Агнесса обернулась: к ней подошла Жильберта и дернула ее за локоть, очарованная душкой военным. Ей представили Жоффруа. Но тотчас ее оттеснили почитатели, плотным кругом обступившие юношу. Какая-то женщина, захлебываясь от восторга, спрашивала, правда ли, что при высадке французских войск в Северной Африке он выступал вместо генерала Жиро.
- Как? И это уже известно в Париже? - воскликнул он, смеясь. - Ну, разумеется, это я и был. Сам Жиро спал как убитый в каземате Гибралтарской крепости, а я произносил его речь у микрофона Алжирской радиостанции.
Раздался хор восклицаний. Агнесса видела, как ее племянница, работая локтями, пролезла в первый ряд, оспаривая место у задавшей столь интересный вопрос нескладной долговязой особы, разыгрывавшей девочку: взбитые надо лбом кудряшки, коротенькая клетчатая юбочка с бретельками и скромная белая блузка: к концу оккупации в моду вошла простота туалетов.
- Но, право, это не единственный случай, - жеманничал Жоффруа. - Когда Эйзенхауэр должен был выступить на французском языке, говорил не он, а полковник Холмс, у него, надо сказать, настоящее американское произношение даже лучше, чем у самого Эйзенхауэра. Словом, такая же история, как с речью Жиро: у меня очень фоногеничный голос.
- Ах, повторите хоть кусочек его речи! - сюсюкала долговязая особа со взбитыми кудряшками. - Ну, как вы ее читали перед микрофоном? Ну, пожалуйста, пожалуйста! Просим.
- Т-шш! - зашикали друг на друга слушатели. - Тише! Тише! - А тем временем импровизатор начал: - У микрофона генерал Жиро...
"Как же это? Как же это?" - думала Агнесса. Она подсчитала, что во время высадки французских войск в Северной Африке Жоффруа не было и двадцати лет. А через год старуха Сиксу-Герц рассказывала ей в Барони, что ее внук уже несколько месяцев живет спокойно у родственников в Каскаэсе, купается в море.

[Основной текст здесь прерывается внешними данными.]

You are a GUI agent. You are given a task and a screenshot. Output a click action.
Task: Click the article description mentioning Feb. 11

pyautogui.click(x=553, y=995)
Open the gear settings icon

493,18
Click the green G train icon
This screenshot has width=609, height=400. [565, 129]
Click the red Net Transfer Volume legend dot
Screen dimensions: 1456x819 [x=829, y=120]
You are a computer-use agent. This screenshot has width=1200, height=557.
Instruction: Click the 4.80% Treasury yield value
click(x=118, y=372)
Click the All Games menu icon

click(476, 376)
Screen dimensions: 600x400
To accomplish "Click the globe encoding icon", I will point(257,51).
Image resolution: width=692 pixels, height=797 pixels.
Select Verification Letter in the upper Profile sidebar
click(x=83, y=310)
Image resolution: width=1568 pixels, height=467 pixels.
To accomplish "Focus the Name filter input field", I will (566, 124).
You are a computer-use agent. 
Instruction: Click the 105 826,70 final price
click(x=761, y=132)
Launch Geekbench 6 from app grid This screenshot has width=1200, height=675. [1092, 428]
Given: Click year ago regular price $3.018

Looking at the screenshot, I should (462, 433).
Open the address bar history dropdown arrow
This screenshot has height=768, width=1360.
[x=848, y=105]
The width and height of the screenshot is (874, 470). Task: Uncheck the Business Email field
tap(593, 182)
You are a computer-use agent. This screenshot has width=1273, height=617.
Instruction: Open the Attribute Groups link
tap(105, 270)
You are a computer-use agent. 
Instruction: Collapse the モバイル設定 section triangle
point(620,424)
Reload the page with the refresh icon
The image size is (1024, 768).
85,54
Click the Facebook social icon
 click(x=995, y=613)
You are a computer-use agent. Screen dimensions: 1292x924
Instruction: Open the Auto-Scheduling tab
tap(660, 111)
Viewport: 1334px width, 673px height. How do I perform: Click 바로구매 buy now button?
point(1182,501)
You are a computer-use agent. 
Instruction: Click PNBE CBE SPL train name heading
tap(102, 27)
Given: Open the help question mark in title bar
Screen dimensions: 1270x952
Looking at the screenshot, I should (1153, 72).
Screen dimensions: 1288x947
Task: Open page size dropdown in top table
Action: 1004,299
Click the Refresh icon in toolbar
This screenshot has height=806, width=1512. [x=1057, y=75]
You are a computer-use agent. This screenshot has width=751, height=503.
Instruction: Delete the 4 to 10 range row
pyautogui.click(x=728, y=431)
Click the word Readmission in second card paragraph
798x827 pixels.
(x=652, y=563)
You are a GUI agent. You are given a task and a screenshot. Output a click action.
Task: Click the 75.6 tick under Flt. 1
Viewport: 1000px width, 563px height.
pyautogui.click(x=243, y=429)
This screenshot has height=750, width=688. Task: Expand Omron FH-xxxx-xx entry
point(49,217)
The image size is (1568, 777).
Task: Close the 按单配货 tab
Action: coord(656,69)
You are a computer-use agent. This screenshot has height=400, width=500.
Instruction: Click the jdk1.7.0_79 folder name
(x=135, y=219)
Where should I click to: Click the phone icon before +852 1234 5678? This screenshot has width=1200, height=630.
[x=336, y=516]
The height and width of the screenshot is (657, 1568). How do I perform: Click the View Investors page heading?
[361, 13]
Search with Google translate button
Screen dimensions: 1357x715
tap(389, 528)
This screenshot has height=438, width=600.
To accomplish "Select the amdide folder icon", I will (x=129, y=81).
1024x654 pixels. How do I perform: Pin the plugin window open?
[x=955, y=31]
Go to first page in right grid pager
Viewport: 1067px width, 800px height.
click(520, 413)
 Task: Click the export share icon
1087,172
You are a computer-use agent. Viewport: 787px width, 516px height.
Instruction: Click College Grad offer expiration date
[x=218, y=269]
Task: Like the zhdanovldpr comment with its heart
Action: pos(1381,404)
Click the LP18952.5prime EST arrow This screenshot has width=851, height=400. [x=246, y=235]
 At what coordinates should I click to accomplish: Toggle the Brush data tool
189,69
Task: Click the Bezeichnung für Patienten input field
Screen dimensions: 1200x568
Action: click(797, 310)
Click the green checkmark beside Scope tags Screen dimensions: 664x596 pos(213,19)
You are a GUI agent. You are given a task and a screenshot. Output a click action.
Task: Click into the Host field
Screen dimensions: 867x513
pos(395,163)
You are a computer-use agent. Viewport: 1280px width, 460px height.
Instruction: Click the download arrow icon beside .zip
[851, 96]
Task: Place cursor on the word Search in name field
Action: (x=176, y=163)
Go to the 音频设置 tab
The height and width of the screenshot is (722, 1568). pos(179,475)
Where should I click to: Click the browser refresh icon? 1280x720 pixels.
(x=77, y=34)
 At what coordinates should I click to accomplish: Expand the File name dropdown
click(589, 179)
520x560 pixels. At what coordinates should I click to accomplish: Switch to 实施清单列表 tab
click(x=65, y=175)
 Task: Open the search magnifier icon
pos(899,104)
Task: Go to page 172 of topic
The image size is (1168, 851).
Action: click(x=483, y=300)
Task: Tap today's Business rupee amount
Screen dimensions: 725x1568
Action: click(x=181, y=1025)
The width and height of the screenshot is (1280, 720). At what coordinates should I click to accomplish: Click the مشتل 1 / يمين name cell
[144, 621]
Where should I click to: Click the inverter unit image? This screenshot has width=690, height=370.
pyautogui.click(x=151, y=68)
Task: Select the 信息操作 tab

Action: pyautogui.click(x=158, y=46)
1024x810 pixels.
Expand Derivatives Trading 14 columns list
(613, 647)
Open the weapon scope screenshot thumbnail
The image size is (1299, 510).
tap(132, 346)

Когда краснобай закончил свой номер, ему зааплодировали, кричали браво, уверяли, что у него настоящий талант имитатора и в каком-нибудь ночном кабаре он имел бы бешеный успех.
- А теперь изобразите маршала Петэна! - закричал какой-то любитель.
- О-о! - скромно отнекивался Жоффруа.- Маршала изобразить чрезвычайно легко. Это всякий может.
Слушатели настаивали.
- Фра-ан-цу-у-зы! - заблеял наследник Сиксу-Герцев.
- Ах, проказник! Должна признаться, что это забавно, - воскликнула госпожа де Мофрелан. - Ведь забавно, верно, Агнесса? Как он ловко подметил черточку старческого слабоумия... Правду говорят, что для солдата нет ничего святого.
- Манюэль, - сказала Агнесса, разыскав племянника в соседней гостиной. - Я отдала долг вежливости и теперь удираю. Сестра остается на твоем попечении. Приведи ее домой.
- Не беспокойся за нас, - ответил Манюэль. - В наши годы можно обойтись без няньки.
- Любезен как всегда! Ну что ж, нянька покидает вас без малейших угрызений совести.
- Агнесса! Агнесса! - воскликнула Сибилла Мофрелан, схватив ее за рукав. - Вы уже уходите?
- Да, моя дорогая. Но оставляю вам своего племянника и племянницу. А я не могу. Право, не в силах. Такое множество народу. Я еще не гожусь для светской жизни. Совсем отвыкла.
- Да вы хоть видели моего двоюродного братца Жоффруа?
- Ну, конечно. Он даже сказал мне несколько любезных слов.
- И будьте уверены, что сделал это не просто из вежливости. Он навел справки. Он наводит справки о всех наших знакомых. Вы же понимаете, после своих героических поступков он не желает пожимать руку кому попало. То есть людям, которые дурно вели себя во время оккупации.
- Вот как? А кто же ему дает справки?
- Я, бабушка, все кто угодно. Он спросил у меня: "Скажи, только без дураков, как там эти Буссардели? Якшались с немцами?"
Агнесса даже вздрогнула:
- Он так спросил про нас?
- Да. Я ему ответила: "Ну, о них никто слова дурного не скажет, ручаюсь тебе".
- Как мне благодарить вас, Сибилла? Вы слишком добры.
- Ничуть. Я просто справедлива. Я не забыла, чем вы рисковали ради его бабушки.
- Ну, теперь моя очередь вернуть вам такой же любезный упрек, какой вы мне когда-то сделали, и я скажу: "Сибилла, вы преувеличиваете".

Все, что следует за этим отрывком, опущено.